Lee wanted to stay in New York, so he dawdled in departing and crossing the small state of New Jersey to the Delaware River, where Washington impatiently awaited the arrival of his reinforcements. Lee, who took a commission in the British army upon finishing military school at age 12 and served in North America during the Seven Years’ War, felt slighted that the less experienced Washington had been given command of the Continental Army and showed no inclination to rush.
Famed for his temper and intemperance, the Mohawk had dubbed Lee “Boiling Water.” Lee was an adopted tribesman through his marriage to a Mohawk woman, but his union apparently failed to quell his interest in prostitutes. On December 13, Lee left his army, still dallying on its way to join Washington, and rode—with minimal guard–in search of female sociability at Widow White’s Tavern in Basking Ridge, New Jersey. It was there that British Lieutenant Colonel Banastre Tarleton and the 16th Queen’s Light Dragoons captured him on the morning of December 15.

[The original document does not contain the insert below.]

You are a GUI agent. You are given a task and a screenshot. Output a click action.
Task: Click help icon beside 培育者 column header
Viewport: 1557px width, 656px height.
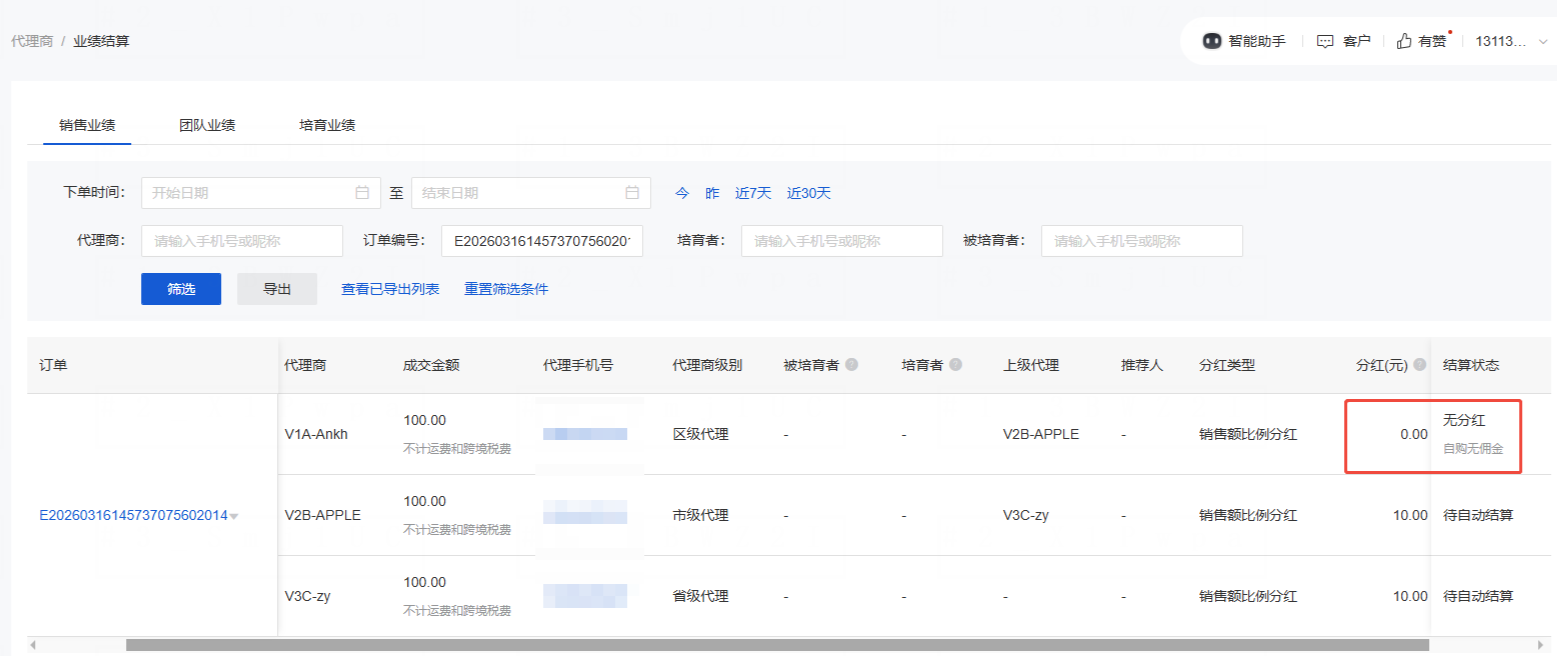956,365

Former comrades in the British army, Tarleton and Lee were now captor and captive. After being disappointed in his efforts to secure a lucrative royal appointment, Lee had retired to the colonies in 1773 and quickly joined the Patriot cause. Tarleton had sworn in a London club that he would hunt down the traitor to the crown and relieve him of his head. Fortunately for Lee, Tarleton failed to keep his promise, although the vain general may well have preferred a quick end to the humiliation of being led from Widow White’s Tavern to New York City in his nightdress.
The British rejoiced at the capture of the Patriots’ best-trained commander, while Washington fruitlessly negotiated for his release. Meanwhile, Lee enjoyed his captivity, even drafting a battle plan for his captors from plush accommodations in which his personal servant maintained his three rooms and no doubt served his food and wine in a most civilized fashion. The British did not act upon his plan, and Lee reported to Valley Forge upon his release in May 1778. After a series of arguments with Washington, Lee was suspended from the army in December 1778 and dismissed in 1780.